The control of territory is the essence of a state. This is the basic of the central notion of “territorial sovereignty”, establishing the exclusive competence to take legal and factual measures within that territory prohibiting foreign government from exercising authority in the same area without consent.

Population. There must be some people to establish the existence of a State but there is not a specification of a minimum number of people and again there is not a requirement that all of the people be national of the state

The creation of a “permanent population” is connect with that territory and constitutes the physical basic for the existence of a state.

Who belongs to the “permanent population” of a state to determined by the internal law on nationality, which international law leaves to the discretion of state, except for a number of limited circumstances.

Effective control a government, a State requires a government that functions as a political bodywithin the law of the land. But it is not a condition precedent for recognition as anindependent State.

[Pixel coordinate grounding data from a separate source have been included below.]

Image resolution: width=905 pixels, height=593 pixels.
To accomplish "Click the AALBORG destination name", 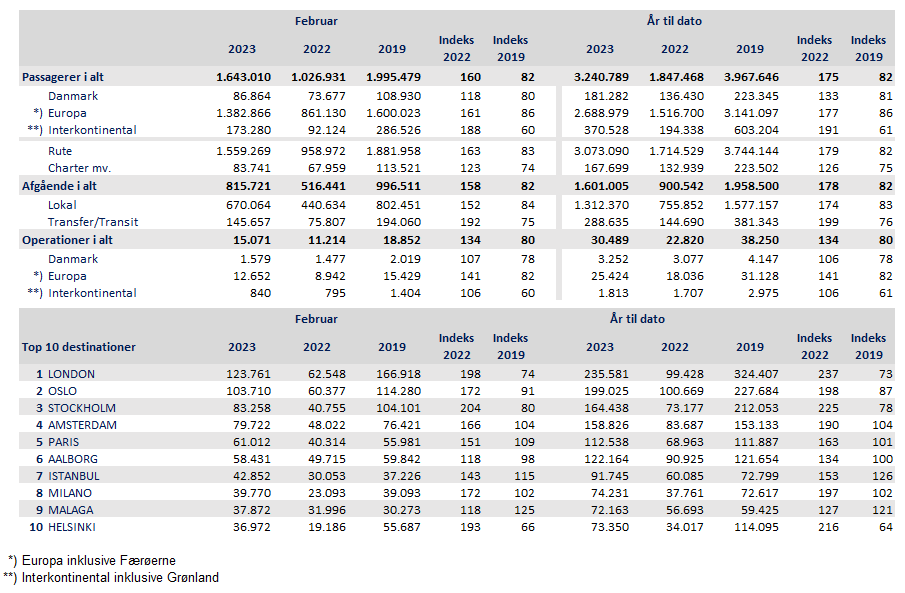I will (x=75, y=459).
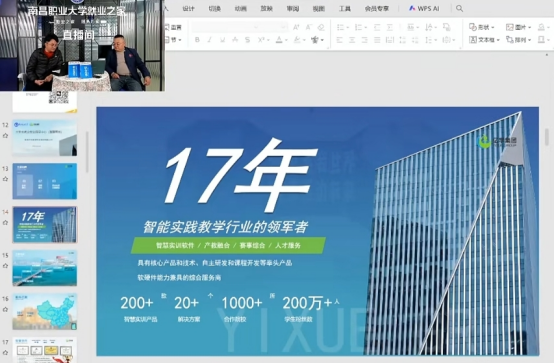Toggle underline formatting
This screenshot has height=363, width=554.
222,40
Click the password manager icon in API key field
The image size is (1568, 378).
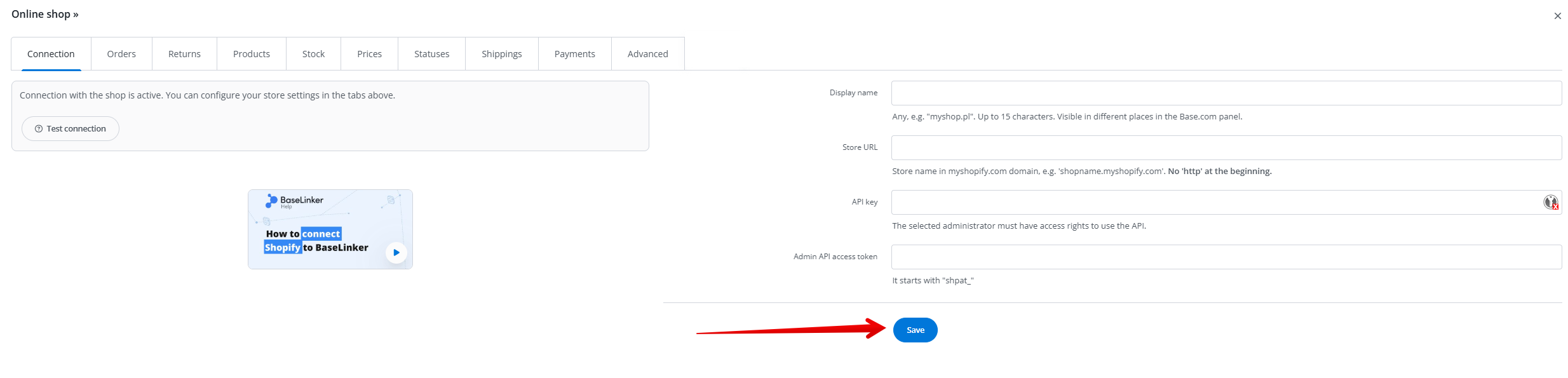(1550, 202)
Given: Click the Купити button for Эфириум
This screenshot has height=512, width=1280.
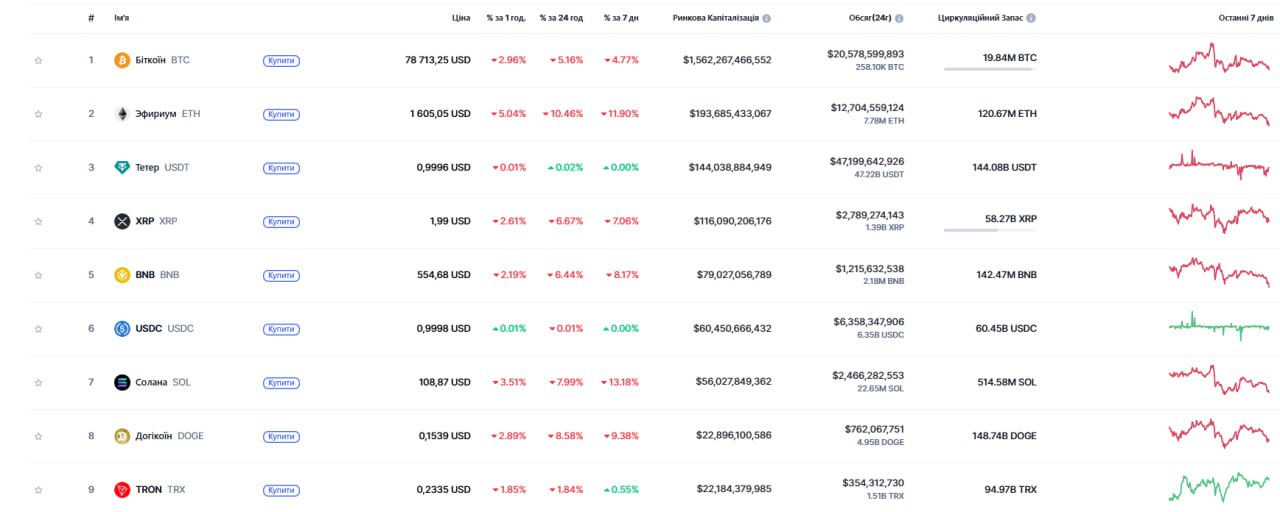Looking at the screenshot, I should click(281, 114).
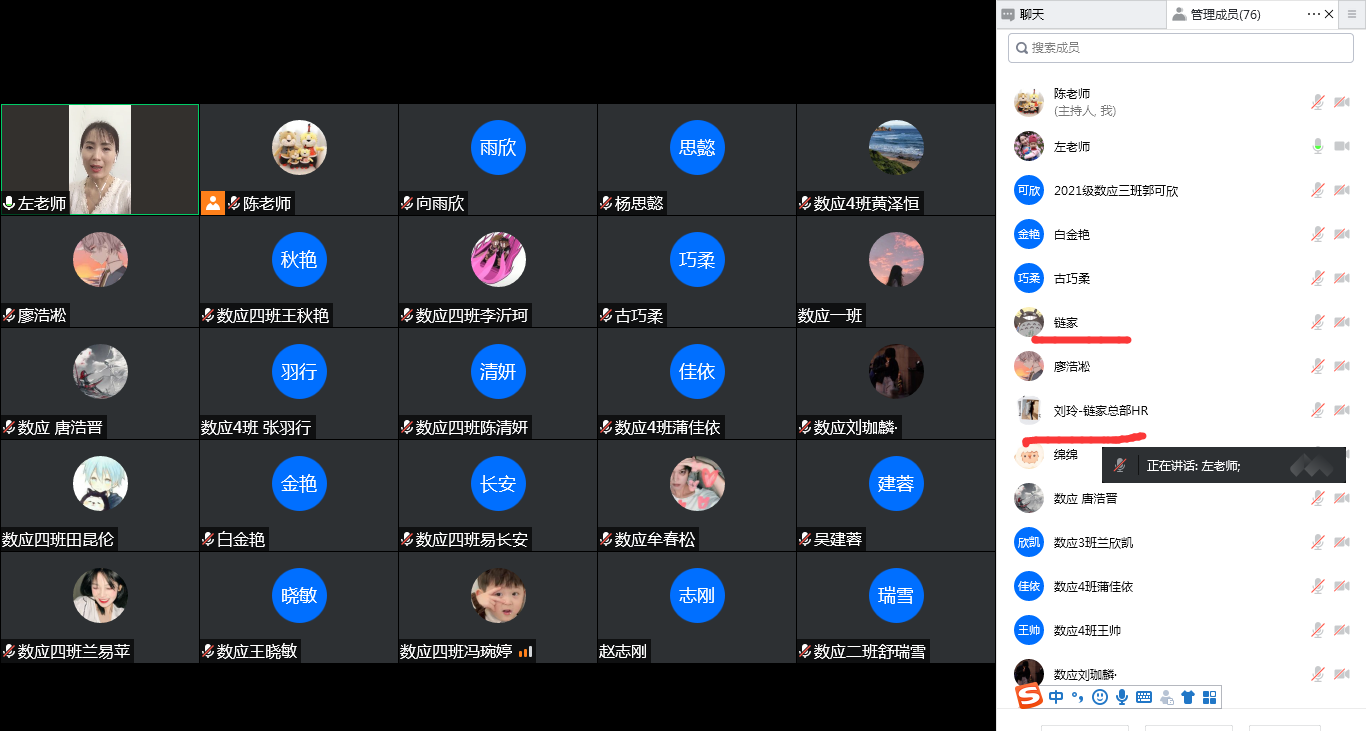The image size is (1366, 731).
Task: Click the 链家 member entry
Action: tap(1066, 323)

Effective control by a government over territory and population is the third core element which combines the other two into a state for the purposes of international law. There are two aspects following from this control by a government, one internal, the other external. Internally, it existence of a government a implies the capacity and maintain a legal order in the sense of constitutions autonomy. Externally, it means the ability to act autonomously on the international level without being, legally dependent on other states within in international legal order.

Capacity to enter into relations with other states: the fourth and last qualification is about independency, in other words independence is indicated by the criterion of capacity to enter into relations with other states

An entity is not a state unless it has competence, within its own constitutional system, to conduct international relations with other states, as well as the political, technical, and financial capabilities to do so.

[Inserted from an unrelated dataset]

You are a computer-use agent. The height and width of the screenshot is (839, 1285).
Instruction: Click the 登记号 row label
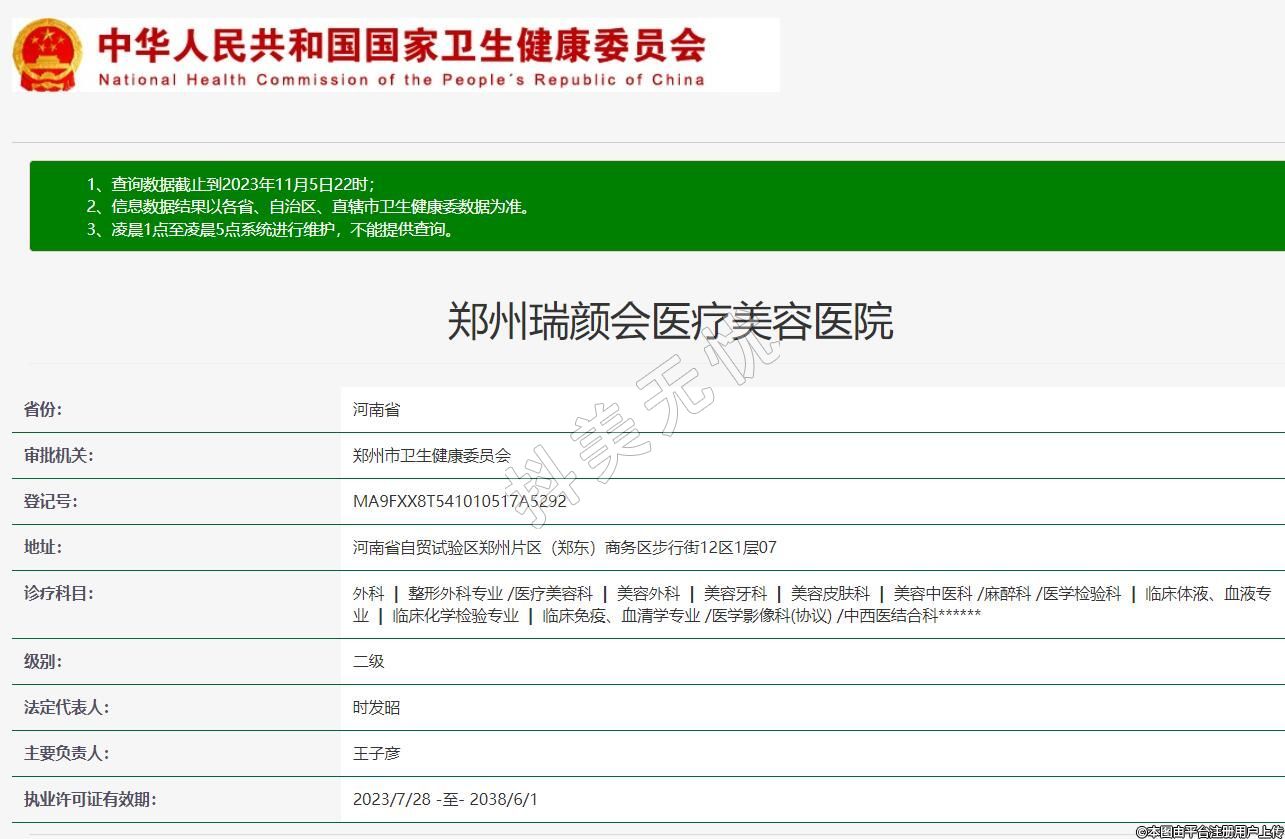pyautogui.click(x=50, y=501)
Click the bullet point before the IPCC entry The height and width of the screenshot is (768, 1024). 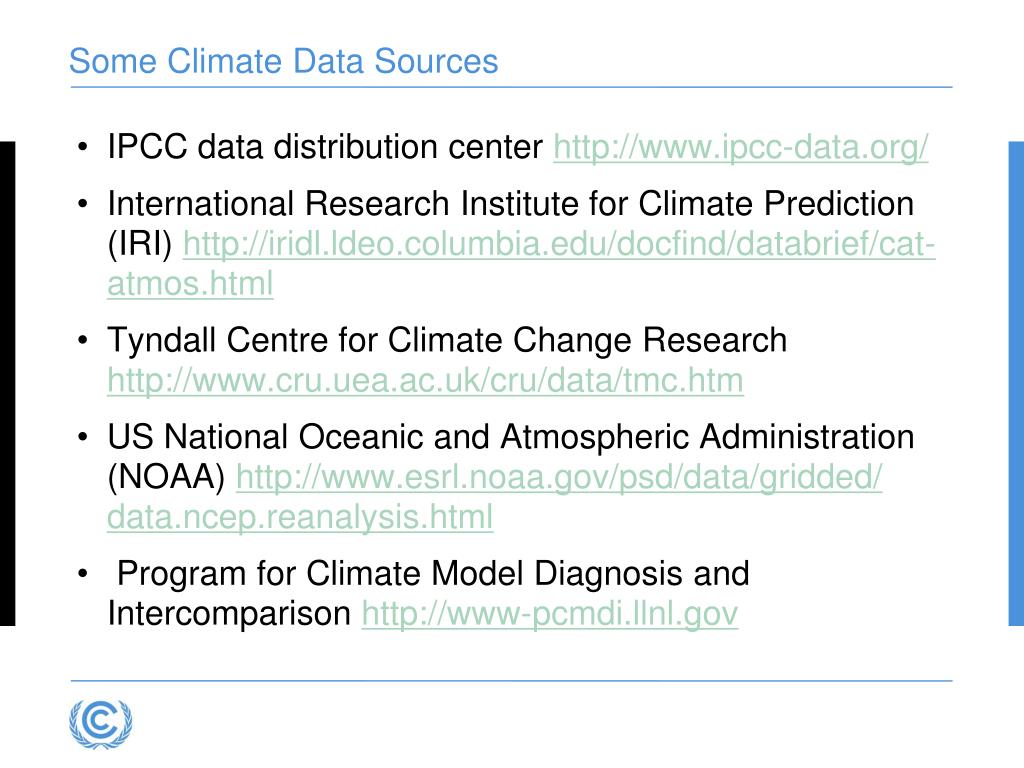(82, 147)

The Montevideo Convention suggests a different perspective in Article 3:

The political existence of the State is independent of recognition by the other States. Even before recognition the State has the right to defend its integrity and independence, to provide for its conservation and prosperity, and consequently to organize itself as it sees fit, to legislate upon its interests, administer its services, and to define the jurisdiction and competence of its courts. The exercise of these rights has no other limitation than the exercise of the rights of other States according to international law.

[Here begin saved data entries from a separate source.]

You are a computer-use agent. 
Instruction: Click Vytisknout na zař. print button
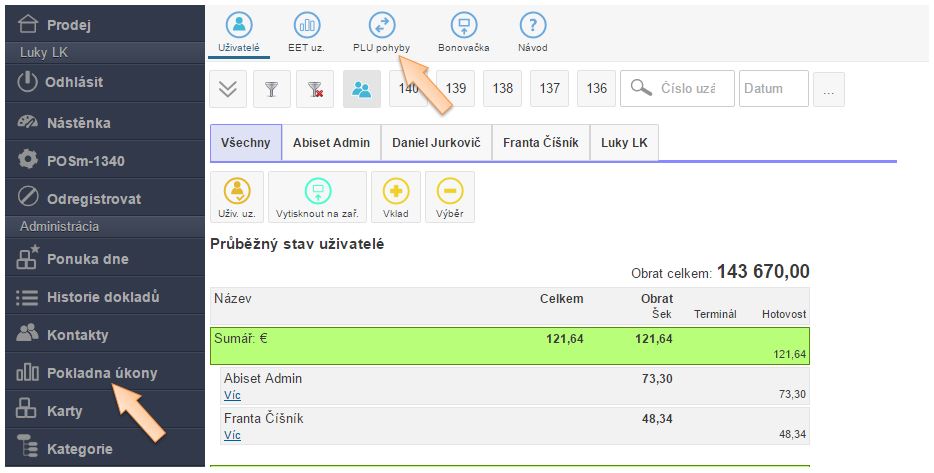point(317,197)
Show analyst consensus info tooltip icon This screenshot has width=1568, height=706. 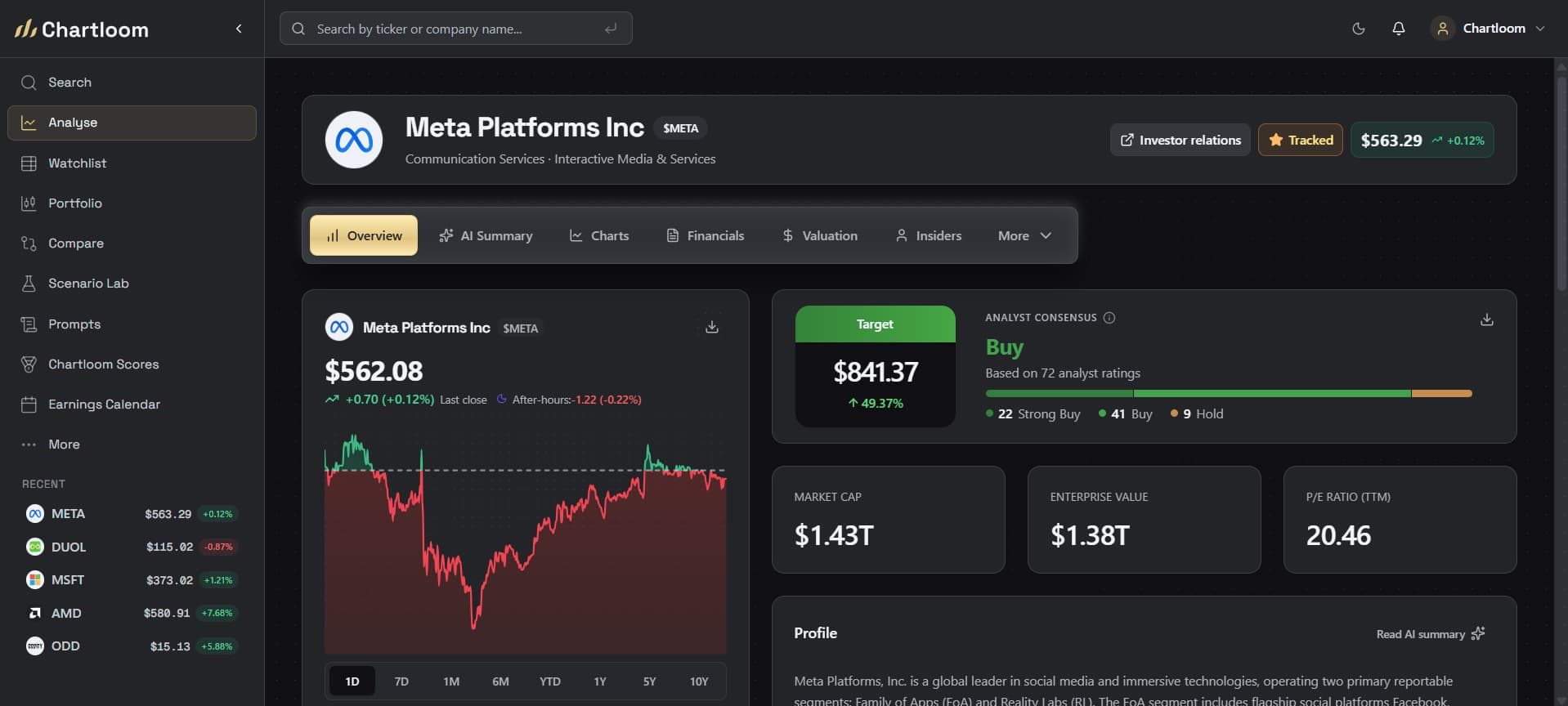click(1109, 318)
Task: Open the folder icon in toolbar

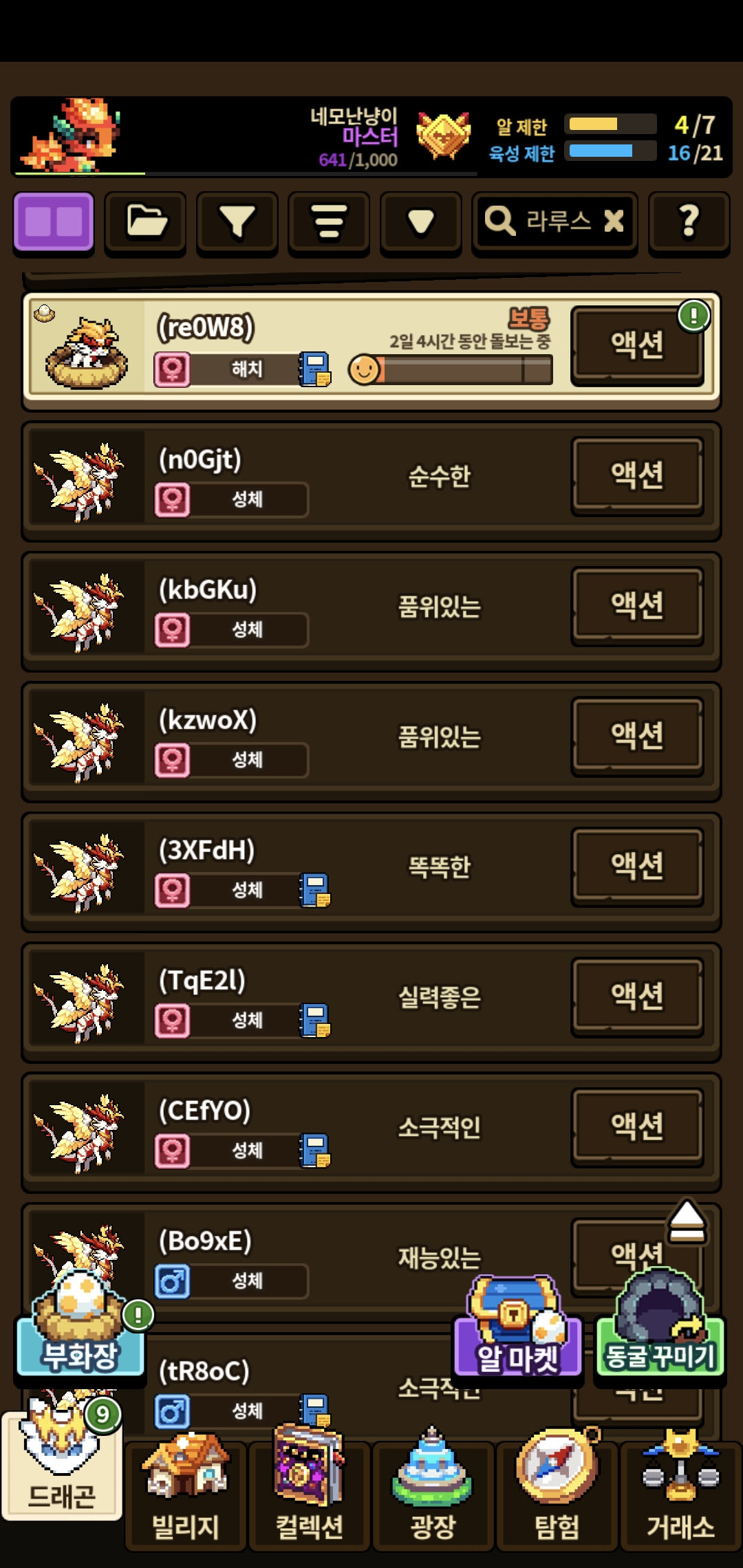Action: 146,222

Although this statement is more directly relevant to the dispute on various theories of the legal effect of recognition, it also implies that the existence of a state does not primarily rest on its relations to other states and its own foreign policy capacity.

There are several examples of dependent states, which have only a limited capacity to enter into international relations and are usually mentioned as a special category. For example, colonies in the process of becoming independent often had a limited capacity to enter into international relations. In practice, the formal grant of independence was usually preceded by a period of training, during which the colonial power delegated certain international functions to the colony, in order to give the local leaders experience of international relations. Protectorates were another example. The basic feature of a protectorate is that it retains control over most of its internal affairs, but agrees to let the protecting state exercise most of its international functions as its agent. However, the exact relationship depends on the terms of the instrument creating the relationship, and no general rules can be laid down. Protectorates were generally a by-product of the colonial period, and most of them have now become independent. Trusteeships and ‘associated territories’ that were placed under the control of the United Nations after the Second World War were also limited in their capacity to conduct foreign relations.